"""

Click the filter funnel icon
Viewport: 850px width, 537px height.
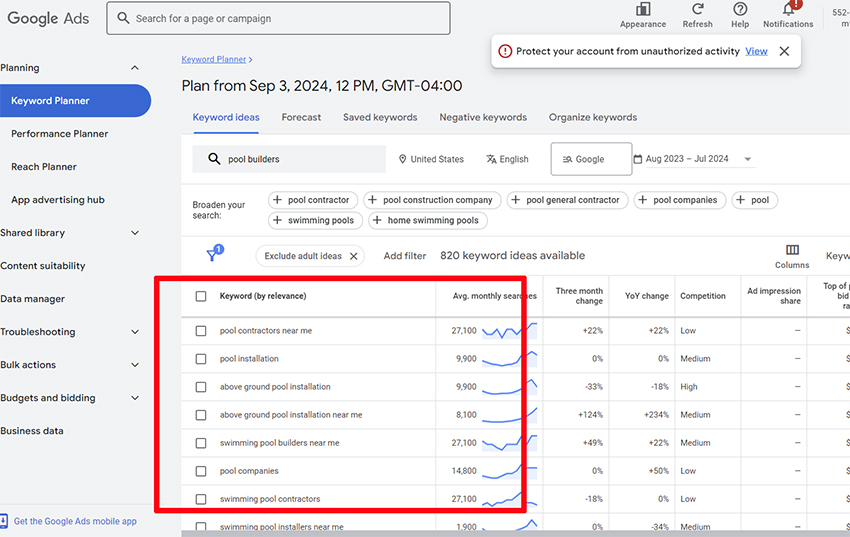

"""
"""

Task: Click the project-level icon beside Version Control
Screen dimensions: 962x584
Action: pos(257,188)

"""
"""

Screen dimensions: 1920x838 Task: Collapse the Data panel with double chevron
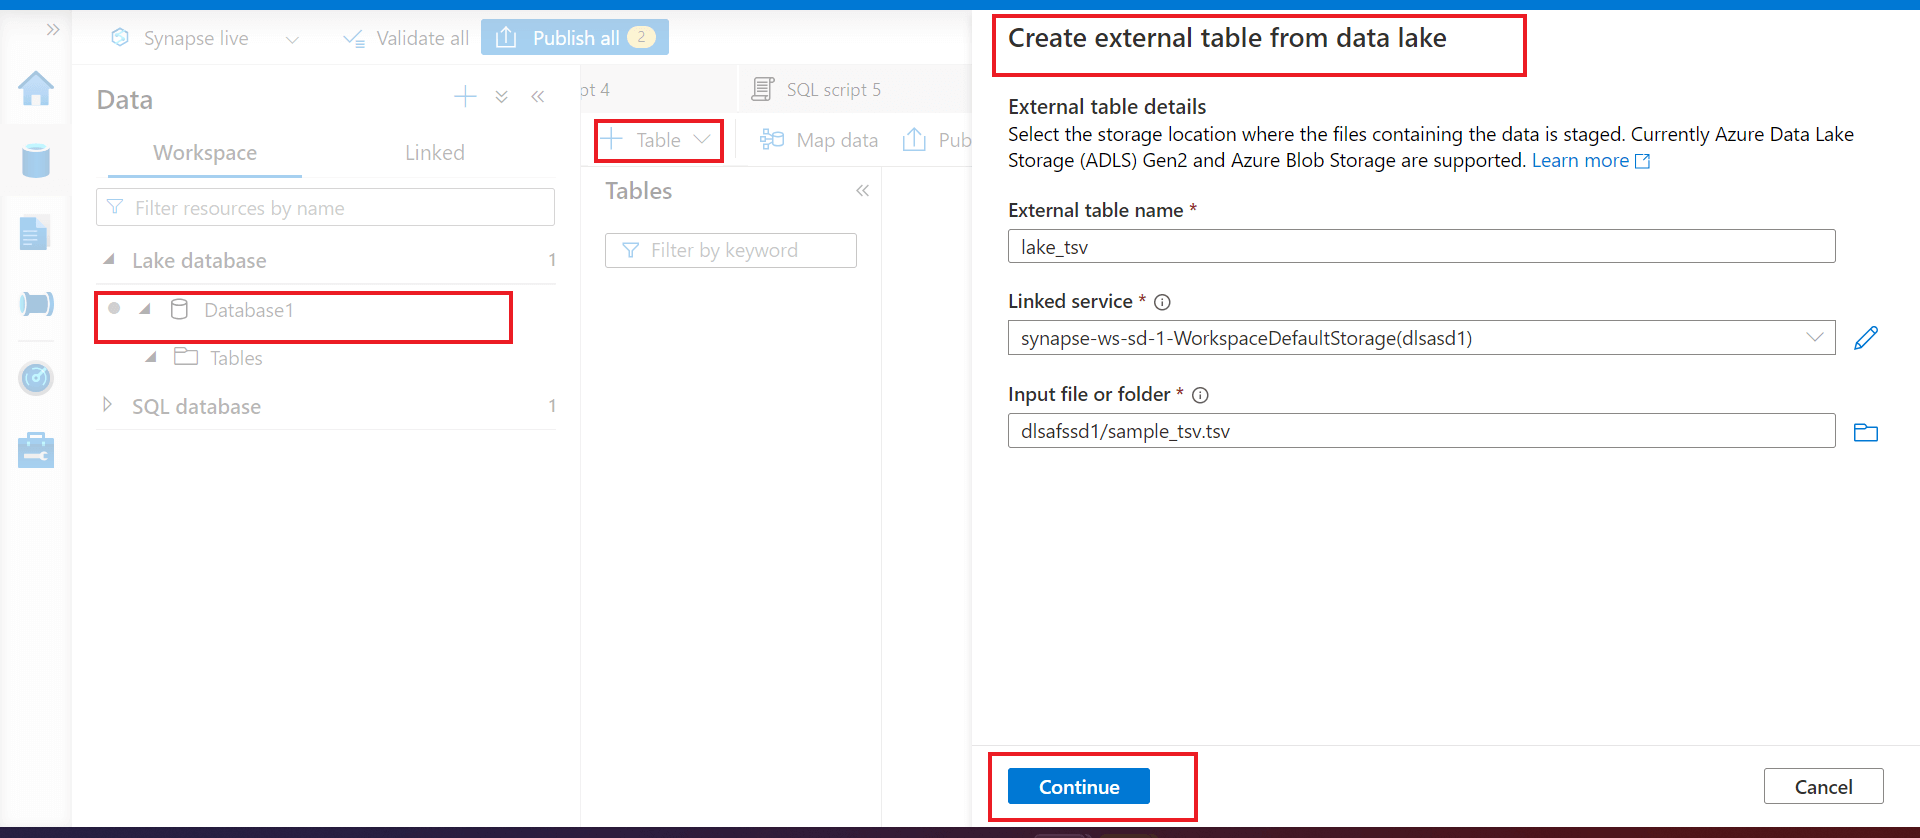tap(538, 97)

"""

Scan the material above for lines that contain the string "icon", and copy each such line.

◆ **Result of this exercise**:
Click the filter funnel icon
Task: Click the project-level icon beside Version Control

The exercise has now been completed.